L’initiative “Stop Destroying Videogames” a franchi le nombre de signatures nécessaires dans l’Union européenne, obligeant désormais la Commission européenne à examiner les demandes de réglementation sur la préservation des jeux vidéo portées par ses initiateurs.
Un million de signatures. C’est le cap symbolique franchi par la pétition “Stop Destroying Videogames” (“Arrêtez de Détruire les Jeux Vidéo”) dans l’Union européenne (UE), le vendredi 4 juillet dernier, soit près d’un mois avant l’échéance du 31 juillet fixée pour cette initiative citoyenne européenne (ICE).
Ce mécanisme de démocratie participative permet aux citoyens européens de participer directement à l’élaboration des politiques de l’Union. Pour déclencher ce processus, les organisateurs doivent recueillir au minimum un million de signatures provenant d’au moins sept États membres de l’UE.
Cette procédure oblige ensuite la Commission européenne à examiner la demande et à décider si elle présente ou non une proposition législative. Dans ce cas précis, les initiateurs, qui rassemblent des passionnés de jeux vidéo, cherchent à obtenir une intervention européenne contre la pratique des éditeurs qui “détruisent” les jeux vidéo vendus à leurs clients.
Car lorsque nous achetons un jeu vidéo, qu’il soit physique ou numérique, nous n’acquérons en réalité qu’une licence d’utilisation. L’éditeur conserve le droit de révoquer cette licence à tout moment, rendant le jeu définitivement inutilisable.
La disparition de « The Crew », la goutte d’eau de trop
« Un nombre croissant de jeux vidéo sont vendus effectivement comme des biens, sans date d’expiration indiquée, mais conçus pour être complètement injouables dès que le support de l’éditeur cesse. Cette pratique est une forme d’obsolescence programmée et est non seulement préjudiciable aux clients, mais rend la préservation pratiquement impossible », écrivent les initiateurs de “Stop Destroying Videogames”.
L’affaire qui a mis le feu aux poudres porte un nom : The Crew. Ce jeu de course automobile développé par Ubisoft, lancé en 2014 avec fanfare, s’est brutalement éteint en avril 2024. Pas par usure naturelle ou désintérêt du public, mais par une décision purement comptable de son éditeur français.
« Ils ont simplement détruit ce que certains ont acheté. Ce n’est pas comme cela que la propriété doit fonctionner », regrettait Daniel Ondruska, porte-parole de l’ICE Stop Detroying Games, cité par Le Monde en août 2024.
Une bataille pour la préservation culturelle
Autrement dit, quand Ubisoft ferme ses serveurs, c’est toute une partie de l’histoire du jeu vidéo qui s’évapore, emportant avec elle les souvenirs et l’investissement financier de milliers de joueurs. La mobilisation dépasse largement le cadre du simple mécontentement consumériste.

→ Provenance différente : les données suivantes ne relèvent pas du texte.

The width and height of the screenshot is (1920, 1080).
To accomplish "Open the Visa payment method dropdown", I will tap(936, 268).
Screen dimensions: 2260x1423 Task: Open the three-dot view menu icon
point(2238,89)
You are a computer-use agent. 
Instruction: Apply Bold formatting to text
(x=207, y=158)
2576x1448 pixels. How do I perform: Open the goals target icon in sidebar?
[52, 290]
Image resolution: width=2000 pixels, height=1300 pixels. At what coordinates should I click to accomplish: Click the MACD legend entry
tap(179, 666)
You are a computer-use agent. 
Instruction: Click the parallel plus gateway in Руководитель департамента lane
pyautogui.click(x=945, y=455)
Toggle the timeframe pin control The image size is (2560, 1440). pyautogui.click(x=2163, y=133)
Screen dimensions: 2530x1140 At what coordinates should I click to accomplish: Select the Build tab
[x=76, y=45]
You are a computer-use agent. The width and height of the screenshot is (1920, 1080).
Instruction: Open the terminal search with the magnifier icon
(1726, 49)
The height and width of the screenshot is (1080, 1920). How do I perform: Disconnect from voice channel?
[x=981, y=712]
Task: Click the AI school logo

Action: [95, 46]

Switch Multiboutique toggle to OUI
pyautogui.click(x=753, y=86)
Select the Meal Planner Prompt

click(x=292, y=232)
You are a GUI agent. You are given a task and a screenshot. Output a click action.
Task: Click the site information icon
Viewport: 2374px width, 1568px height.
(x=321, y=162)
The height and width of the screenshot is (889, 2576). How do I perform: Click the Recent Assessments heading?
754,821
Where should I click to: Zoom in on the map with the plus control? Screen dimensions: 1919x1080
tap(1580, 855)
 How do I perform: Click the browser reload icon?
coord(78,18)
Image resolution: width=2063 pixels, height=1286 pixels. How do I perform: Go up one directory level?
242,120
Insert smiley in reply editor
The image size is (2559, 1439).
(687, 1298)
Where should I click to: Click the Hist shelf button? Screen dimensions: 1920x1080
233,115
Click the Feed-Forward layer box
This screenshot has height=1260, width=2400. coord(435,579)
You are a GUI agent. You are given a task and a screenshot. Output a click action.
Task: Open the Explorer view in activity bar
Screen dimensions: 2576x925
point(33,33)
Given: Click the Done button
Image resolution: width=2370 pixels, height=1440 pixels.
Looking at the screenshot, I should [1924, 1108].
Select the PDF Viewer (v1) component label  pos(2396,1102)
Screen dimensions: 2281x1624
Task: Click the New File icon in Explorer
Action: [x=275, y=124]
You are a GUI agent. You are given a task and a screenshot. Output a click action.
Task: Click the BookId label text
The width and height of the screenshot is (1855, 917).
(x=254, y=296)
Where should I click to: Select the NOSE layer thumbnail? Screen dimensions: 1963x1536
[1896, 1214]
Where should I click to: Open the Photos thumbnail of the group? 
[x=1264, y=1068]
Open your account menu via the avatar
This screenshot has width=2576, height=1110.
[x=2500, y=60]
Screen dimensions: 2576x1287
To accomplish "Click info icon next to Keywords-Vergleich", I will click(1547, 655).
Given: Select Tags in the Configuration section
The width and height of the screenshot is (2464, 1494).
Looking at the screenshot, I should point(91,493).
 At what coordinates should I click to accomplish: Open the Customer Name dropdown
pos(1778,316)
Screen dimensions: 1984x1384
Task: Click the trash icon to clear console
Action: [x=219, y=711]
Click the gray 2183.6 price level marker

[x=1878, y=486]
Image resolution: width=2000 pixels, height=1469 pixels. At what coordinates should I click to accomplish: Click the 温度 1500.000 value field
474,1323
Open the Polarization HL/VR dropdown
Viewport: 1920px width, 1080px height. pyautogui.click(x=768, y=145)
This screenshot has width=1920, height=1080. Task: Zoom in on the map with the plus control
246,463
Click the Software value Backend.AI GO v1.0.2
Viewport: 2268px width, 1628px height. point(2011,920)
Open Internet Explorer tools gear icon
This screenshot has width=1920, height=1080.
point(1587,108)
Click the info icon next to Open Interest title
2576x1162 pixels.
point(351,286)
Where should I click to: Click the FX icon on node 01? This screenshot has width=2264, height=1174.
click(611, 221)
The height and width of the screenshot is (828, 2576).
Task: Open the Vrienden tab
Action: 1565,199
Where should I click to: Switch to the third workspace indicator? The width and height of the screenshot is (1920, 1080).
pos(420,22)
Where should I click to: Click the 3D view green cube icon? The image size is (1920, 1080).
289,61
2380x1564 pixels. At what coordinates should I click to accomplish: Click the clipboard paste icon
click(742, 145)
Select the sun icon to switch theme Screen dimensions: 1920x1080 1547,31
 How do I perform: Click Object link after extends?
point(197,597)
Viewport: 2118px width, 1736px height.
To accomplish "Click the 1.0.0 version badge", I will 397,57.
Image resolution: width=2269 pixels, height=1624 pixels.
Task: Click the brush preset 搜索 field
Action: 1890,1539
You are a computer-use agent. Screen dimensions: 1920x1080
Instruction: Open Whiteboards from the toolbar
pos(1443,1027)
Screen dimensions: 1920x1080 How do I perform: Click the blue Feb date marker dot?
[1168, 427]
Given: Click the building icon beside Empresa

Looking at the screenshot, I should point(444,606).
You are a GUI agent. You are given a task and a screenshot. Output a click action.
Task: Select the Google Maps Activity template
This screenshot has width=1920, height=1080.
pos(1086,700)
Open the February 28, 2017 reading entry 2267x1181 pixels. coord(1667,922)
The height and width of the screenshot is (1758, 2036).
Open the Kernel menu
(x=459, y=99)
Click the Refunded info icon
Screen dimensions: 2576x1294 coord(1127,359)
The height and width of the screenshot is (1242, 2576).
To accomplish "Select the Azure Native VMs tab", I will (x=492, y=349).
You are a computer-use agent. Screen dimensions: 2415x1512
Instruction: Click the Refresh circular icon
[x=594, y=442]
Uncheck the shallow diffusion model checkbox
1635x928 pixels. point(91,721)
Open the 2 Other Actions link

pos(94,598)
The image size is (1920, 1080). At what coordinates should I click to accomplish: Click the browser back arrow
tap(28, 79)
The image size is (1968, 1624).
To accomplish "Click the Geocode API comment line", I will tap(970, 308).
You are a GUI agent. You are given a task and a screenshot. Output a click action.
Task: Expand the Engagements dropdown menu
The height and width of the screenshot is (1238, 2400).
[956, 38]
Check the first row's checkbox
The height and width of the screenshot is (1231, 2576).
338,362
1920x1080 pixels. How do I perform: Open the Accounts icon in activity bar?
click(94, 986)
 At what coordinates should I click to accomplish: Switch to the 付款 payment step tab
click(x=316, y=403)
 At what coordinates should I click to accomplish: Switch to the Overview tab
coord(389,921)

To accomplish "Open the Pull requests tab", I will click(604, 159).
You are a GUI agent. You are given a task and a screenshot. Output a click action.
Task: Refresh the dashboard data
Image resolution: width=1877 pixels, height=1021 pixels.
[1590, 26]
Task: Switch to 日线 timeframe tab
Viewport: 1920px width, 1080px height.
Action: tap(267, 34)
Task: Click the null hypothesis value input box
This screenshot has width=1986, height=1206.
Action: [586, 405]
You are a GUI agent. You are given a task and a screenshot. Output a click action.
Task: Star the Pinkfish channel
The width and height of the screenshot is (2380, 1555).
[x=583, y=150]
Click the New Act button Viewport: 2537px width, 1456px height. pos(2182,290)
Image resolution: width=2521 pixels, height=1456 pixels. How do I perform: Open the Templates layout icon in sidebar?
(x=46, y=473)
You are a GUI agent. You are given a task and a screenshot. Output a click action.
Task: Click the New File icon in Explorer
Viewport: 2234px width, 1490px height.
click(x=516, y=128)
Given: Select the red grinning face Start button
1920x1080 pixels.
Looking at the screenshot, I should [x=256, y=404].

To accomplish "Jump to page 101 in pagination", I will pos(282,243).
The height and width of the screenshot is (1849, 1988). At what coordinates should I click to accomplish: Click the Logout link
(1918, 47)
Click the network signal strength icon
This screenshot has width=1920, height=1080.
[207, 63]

Les organisateurs de la pétition ne demandent à ce que les éditeurs mettent en place un “plan de fin de vie” pour leurs titres, c’est-à-dire modifier leurs jeux juste avant la fermeture des serveurs pour qu’ils puissent continuer à fonctionner autrement, soit sur des serveurs gérés par la communauté, soit en mode hors ligne.
Cette solution présente l’avantage de respecter les contraintes économiques des éditeurs tout en préservant l’accès aux œuvres pour les générations futures. Car au-delà de la frustration immédiate des joueurs, c’est bien la question de la transmission culturelle qui se pose.